Francia, restée seule, sentit que son cerveau se troublait. Elle descendit au jardin, et se promena sous les grands arbres sans savoir où elle était : elle s’imaginait par momens entendre le canon ; mais ce n’était que l’afflux du sang au cerveau qui résonnait dans ses oreilles. Paris était tranquille, tout devait se passer en luttes diplomatiques, et, après une dernière velléité de combat. Napoléon devait se résigner à l’île d’Elbe.

Tout à coup Francia se trouva en face d’une femme grande, drapée dans un châle blanc, qui se glissait dans le crépuscule, et qui s’arrêta pour la regarder ; c’était Mme  de Thièvre, qui, connaissant les localités et traversant le jardin de Mme  de S…, son amie absente, venait s’informer de Mourzakine. Elle aussi était inquiète et agitée. Elle voulait savoir s’il était rentré ; elle avait déjà envoyé deux fois Martin, et, n’osant plus lui montrer son angoisse, elle venait elle-même, à la faveur des ombres du soir, regarder si le pavillon était éclairé.

En voyant une femme seule dans ce jardin où personne du dehors ne pénétrait, la marquise ne douta pas que ce ne fût la jeune protégée du prince, et elle n’hésita pas à l’arrêter en lui disant : — Est-ce vous, Mlle  Francia ? — Et comme elle tardait à répondre, elle ajouta :

— Ce ne peut être que vous ; n’ayez pas peur de me parler. Je suis une proche parente du prince, et je viens savoir si vous avez de ses nouvelles.

Francia ne se méfia point, et répondit qu’elle n’en avait pas. Elle ajouta imprudemment qu’elle s’en tourmentait beaucoup, et demanda si on se battait aux barrières : — Non, Dieu merci ! dit la marquise ; mais peut-être y a-t-il quelque engagement plus loin. Vous n’êtes pas rassurée, je vois cela ; vous êtes très attachée au prince ? N’en rougissez pas, je sais ce qu’il a fait pour vous, et je trouve que vous avez bien sujet d’être reconnaissante.

— Il vous a donc parlé de moi ? dit Francia, stupéfaite.

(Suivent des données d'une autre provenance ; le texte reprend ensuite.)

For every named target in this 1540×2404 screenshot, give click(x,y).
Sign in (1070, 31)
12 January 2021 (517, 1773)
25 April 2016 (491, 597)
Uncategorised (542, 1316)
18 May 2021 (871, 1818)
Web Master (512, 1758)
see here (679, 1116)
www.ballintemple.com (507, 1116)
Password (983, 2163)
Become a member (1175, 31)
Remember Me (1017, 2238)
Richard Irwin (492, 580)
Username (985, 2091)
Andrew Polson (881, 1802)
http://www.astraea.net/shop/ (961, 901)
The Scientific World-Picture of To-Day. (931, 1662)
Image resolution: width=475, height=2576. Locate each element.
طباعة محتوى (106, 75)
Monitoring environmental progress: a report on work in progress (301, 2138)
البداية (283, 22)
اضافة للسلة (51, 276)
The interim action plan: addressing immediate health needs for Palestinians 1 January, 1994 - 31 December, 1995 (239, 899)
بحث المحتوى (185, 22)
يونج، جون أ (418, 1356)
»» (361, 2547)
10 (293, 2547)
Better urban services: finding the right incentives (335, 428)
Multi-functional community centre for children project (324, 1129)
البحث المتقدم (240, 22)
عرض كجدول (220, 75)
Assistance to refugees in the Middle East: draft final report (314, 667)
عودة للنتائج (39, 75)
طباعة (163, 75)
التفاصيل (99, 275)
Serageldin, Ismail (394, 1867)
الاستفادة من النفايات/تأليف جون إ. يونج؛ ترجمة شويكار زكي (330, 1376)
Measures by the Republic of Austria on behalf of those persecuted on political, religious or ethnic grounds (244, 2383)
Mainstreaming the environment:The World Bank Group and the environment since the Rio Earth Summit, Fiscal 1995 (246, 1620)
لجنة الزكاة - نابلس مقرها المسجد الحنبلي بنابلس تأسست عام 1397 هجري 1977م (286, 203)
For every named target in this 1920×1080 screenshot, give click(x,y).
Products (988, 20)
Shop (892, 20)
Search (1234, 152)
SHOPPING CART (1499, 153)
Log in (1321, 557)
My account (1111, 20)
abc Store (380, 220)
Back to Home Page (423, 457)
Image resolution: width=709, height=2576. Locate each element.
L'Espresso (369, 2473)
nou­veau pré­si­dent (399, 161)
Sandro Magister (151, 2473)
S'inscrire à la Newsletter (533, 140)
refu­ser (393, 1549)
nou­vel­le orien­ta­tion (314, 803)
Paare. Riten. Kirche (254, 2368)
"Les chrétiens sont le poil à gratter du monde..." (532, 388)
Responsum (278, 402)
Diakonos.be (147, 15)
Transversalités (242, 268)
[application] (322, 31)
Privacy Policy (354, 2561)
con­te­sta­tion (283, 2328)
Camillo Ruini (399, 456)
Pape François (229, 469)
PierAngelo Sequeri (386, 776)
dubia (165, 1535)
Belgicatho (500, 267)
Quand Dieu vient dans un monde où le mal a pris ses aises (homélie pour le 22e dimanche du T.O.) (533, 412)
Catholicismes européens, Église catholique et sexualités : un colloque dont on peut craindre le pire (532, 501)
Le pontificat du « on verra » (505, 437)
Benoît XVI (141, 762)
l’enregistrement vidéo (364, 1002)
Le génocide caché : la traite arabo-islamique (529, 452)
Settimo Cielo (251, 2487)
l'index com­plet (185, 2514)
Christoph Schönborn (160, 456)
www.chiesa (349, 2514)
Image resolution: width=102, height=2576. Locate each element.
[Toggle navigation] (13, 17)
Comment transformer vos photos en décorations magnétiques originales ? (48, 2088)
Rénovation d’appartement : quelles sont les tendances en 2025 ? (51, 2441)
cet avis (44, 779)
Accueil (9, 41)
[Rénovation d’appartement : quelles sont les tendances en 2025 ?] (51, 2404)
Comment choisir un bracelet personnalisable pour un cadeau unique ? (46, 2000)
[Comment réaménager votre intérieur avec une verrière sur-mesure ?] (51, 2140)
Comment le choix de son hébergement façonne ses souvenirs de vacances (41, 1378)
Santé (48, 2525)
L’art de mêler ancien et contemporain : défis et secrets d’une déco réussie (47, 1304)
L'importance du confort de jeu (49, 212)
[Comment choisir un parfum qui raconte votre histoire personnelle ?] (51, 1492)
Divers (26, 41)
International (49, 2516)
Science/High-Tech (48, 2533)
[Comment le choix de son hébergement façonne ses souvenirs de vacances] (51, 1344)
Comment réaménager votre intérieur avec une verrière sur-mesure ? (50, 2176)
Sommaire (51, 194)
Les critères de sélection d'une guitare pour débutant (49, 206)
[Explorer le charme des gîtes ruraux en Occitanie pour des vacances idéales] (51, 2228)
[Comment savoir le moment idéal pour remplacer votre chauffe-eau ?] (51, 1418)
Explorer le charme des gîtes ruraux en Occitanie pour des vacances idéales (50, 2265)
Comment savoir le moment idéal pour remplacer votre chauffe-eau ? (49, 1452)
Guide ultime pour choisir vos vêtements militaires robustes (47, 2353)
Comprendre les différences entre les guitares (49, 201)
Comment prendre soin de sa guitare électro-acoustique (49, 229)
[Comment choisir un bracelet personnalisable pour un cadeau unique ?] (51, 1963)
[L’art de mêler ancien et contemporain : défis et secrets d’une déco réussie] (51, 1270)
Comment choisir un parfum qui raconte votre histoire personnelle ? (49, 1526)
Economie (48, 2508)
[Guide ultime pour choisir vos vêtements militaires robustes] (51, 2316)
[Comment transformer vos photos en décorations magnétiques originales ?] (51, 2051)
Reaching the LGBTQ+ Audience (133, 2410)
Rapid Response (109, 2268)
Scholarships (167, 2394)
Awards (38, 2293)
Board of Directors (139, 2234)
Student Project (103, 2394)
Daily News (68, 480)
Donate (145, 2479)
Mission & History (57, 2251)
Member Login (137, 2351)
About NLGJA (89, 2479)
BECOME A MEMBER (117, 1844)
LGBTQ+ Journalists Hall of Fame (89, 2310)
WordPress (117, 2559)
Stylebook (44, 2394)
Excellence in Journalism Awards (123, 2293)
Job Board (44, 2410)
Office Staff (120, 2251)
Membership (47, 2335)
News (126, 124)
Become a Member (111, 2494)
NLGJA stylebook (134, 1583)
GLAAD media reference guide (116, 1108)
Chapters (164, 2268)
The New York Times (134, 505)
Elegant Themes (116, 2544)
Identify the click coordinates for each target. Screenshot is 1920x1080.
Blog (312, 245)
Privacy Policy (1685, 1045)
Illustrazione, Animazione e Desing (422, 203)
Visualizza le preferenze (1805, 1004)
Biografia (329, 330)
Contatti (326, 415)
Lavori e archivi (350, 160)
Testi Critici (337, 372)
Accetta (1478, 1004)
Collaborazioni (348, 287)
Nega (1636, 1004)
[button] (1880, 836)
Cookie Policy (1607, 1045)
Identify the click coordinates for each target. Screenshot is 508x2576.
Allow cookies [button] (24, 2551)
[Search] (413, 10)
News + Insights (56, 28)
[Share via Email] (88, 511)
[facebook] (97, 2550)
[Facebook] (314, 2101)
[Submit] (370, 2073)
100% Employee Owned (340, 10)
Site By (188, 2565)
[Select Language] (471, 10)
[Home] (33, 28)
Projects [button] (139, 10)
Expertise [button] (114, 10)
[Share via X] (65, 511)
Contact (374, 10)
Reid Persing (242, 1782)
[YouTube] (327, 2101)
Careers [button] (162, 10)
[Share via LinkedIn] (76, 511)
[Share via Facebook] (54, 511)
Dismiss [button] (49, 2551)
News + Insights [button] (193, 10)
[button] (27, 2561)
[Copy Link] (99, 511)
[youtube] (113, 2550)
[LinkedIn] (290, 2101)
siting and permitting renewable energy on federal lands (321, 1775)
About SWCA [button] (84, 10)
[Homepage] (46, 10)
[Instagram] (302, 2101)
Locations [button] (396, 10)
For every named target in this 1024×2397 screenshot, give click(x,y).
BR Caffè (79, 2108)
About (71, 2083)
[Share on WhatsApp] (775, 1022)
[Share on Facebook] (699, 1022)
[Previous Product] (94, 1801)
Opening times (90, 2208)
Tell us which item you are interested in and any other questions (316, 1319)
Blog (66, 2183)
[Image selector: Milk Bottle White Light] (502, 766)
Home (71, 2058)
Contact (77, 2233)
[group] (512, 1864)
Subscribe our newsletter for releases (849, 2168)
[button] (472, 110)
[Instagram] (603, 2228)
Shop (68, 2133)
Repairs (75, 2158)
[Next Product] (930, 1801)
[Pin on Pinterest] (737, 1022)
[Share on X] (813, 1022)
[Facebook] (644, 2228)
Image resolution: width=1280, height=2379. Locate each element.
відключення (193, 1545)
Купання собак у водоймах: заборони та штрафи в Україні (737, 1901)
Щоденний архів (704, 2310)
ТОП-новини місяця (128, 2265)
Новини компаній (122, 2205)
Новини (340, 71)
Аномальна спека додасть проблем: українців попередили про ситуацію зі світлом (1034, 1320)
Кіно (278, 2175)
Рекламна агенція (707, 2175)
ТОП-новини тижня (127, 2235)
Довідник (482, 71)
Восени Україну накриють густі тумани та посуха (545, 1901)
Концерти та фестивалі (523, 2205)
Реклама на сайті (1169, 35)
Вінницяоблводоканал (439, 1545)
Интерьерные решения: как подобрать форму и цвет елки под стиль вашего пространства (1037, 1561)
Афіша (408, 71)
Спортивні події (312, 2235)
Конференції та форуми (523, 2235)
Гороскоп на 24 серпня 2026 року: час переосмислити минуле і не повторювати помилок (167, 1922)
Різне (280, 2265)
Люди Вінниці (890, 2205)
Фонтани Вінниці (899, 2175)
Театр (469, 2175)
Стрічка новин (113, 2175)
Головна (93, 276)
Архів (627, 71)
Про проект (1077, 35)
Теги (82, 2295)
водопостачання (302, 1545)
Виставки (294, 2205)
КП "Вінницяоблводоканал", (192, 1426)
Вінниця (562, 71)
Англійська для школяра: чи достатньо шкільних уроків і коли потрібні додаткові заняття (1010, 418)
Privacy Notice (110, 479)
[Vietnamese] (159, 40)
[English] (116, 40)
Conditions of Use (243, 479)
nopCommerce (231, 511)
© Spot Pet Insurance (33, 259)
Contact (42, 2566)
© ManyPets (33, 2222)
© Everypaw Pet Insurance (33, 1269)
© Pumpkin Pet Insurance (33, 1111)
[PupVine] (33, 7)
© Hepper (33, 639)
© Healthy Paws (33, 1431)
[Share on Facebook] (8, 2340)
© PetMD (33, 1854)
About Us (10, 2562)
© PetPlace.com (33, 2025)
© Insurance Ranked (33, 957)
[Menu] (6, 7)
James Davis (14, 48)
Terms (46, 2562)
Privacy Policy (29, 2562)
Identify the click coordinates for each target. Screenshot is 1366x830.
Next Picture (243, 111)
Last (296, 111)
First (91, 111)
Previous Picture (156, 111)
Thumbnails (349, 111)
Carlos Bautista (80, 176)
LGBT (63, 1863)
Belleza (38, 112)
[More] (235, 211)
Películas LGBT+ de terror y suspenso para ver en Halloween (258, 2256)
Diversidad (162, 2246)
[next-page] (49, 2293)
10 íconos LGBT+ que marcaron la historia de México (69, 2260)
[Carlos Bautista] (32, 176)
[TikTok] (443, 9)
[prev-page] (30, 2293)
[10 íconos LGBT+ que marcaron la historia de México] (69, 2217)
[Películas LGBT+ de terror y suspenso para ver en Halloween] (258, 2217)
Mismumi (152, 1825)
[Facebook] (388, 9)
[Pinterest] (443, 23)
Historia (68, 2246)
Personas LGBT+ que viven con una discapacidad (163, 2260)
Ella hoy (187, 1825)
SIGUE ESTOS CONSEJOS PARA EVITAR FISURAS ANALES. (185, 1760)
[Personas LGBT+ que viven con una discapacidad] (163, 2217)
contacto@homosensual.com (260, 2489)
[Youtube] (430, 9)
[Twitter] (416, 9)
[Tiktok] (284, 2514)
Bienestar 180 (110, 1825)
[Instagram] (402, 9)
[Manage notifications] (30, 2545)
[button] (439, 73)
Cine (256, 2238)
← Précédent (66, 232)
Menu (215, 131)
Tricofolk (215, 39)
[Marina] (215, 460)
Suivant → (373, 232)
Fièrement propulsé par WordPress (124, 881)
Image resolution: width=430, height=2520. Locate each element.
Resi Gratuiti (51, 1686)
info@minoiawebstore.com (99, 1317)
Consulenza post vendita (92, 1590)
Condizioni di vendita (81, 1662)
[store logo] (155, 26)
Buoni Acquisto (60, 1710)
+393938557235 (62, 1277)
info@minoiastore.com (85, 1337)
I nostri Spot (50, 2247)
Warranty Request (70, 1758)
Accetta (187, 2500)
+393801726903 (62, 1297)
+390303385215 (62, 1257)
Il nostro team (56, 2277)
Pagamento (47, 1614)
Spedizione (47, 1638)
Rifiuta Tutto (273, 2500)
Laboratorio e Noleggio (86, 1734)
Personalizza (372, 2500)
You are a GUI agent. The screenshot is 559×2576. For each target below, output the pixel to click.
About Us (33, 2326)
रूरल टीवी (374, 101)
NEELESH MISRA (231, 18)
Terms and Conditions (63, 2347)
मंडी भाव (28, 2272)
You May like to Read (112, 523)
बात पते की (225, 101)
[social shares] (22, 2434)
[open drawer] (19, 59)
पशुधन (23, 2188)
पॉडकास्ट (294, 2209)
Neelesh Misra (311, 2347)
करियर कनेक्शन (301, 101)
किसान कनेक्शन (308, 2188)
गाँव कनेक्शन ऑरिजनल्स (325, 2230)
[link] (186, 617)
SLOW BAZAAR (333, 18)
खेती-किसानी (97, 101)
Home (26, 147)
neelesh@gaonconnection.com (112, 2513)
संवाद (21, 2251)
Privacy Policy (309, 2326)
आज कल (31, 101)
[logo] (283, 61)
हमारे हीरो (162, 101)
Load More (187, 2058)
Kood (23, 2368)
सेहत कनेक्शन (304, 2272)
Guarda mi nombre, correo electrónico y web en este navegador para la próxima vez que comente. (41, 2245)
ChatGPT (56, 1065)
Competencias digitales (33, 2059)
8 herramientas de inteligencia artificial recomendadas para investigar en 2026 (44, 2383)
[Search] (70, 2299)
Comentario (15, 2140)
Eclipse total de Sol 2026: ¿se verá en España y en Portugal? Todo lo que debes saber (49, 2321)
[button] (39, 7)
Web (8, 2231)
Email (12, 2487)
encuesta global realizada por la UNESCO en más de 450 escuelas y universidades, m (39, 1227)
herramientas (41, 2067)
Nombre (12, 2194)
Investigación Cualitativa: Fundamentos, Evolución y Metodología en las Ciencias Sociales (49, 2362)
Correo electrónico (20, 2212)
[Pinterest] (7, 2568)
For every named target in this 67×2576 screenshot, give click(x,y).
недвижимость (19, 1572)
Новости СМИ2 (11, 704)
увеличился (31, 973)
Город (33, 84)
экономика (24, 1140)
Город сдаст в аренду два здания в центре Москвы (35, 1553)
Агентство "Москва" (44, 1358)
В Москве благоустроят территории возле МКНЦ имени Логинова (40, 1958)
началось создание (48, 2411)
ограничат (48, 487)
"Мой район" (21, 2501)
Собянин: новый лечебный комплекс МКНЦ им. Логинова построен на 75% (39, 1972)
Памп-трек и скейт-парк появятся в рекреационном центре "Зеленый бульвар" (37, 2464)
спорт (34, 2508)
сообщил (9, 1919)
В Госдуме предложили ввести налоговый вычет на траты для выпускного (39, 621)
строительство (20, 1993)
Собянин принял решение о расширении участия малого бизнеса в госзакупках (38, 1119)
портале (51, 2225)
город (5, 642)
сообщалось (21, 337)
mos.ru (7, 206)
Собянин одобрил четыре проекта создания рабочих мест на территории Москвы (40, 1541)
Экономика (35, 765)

— Il l’a bien fallu, puisque vous êtes venue lui parler chez moi. Je devais bien savoir qui vous étiez !

— Chez vous ?… Ah ! oui, vous êtes la marquise de Thièvre. Il faut me pardonner, madame, j’espérais,… à cause de ma mère…

— Oui, oui, je sais tout, mon cousin m’a donné tous les détails. Eh bien !… votre pauvre mère, il n’y a plus d’espoir, et c’est pour cela…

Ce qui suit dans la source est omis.